Les Nôtres (Jeanne Leblanc)
C’était salle comble vendredi soir pour l’avant-première du dernier film de la cinéaste Jeanne Leblanc! Projeté deux jours plus tôt dans la grande métropole, Les Nôtres a su rendre bouche-bée le public présent dans la salle.
Se déroulant dans le village fictif de Sainte-Adeline, l’histoire des Nôtres prend place cinq ans après qu’une tragédie ait emporté dans la mort quelques villageois. Parmi ces défunts se trouve le père de Magalie, 13 ans, l’héroïne du récit qui porte en elle un lourd secret qui ne prendra pas de temps à se propager dans le village.
Un film choquant, frustrant qui dénonce l’hypocrisie du silence. Un film brillamment réussi puisqu’il joue avec les non-dits, les regards, les sous-entendus.

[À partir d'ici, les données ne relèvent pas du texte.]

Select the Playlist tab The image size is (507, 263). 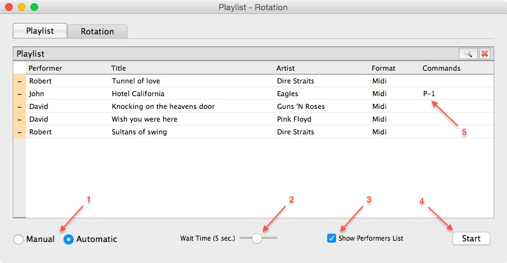click(40, 31)
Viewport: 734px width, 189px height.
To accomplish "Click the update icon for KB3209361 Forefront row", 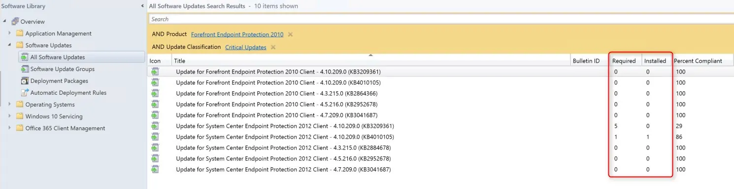I will tap(155, 72).
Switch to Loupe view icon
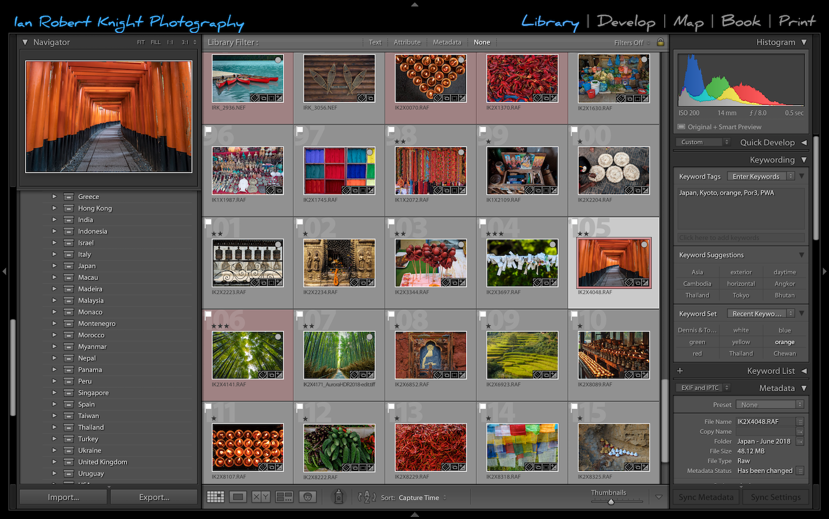Image resolution: width=829 pixels, height=519 pixels. point(238,497)
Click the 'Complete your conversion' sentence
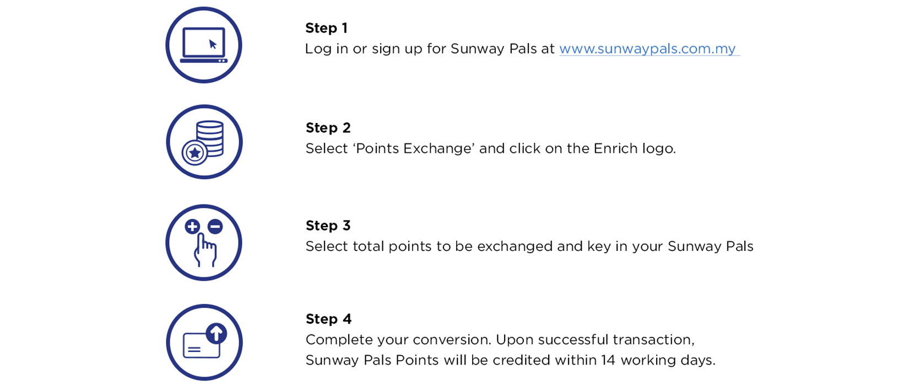 [x=397, y=340]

Toute l’intrigue, tous les revirements de situations sont suggérés. Un simple regard d’une actrice peut résumer le film en entier.
La présence des deux co-scénaristes (Jeanne Leblanc, réalisatrice, et Judith Baribeau, actrice) a été fort appréciée, car elles ont pu entreprendre une discussion post-projection en répondant aux questions du public. D’emblée, avant la projection, la réalisatrice avait averti son public que son film allait toucher différemment chaque personne dans la salle. Chacun qui le voulait a donc pu partager son opinion sur ce film poignant qui fait fortement réagir et cet échange fut fort enrichissant.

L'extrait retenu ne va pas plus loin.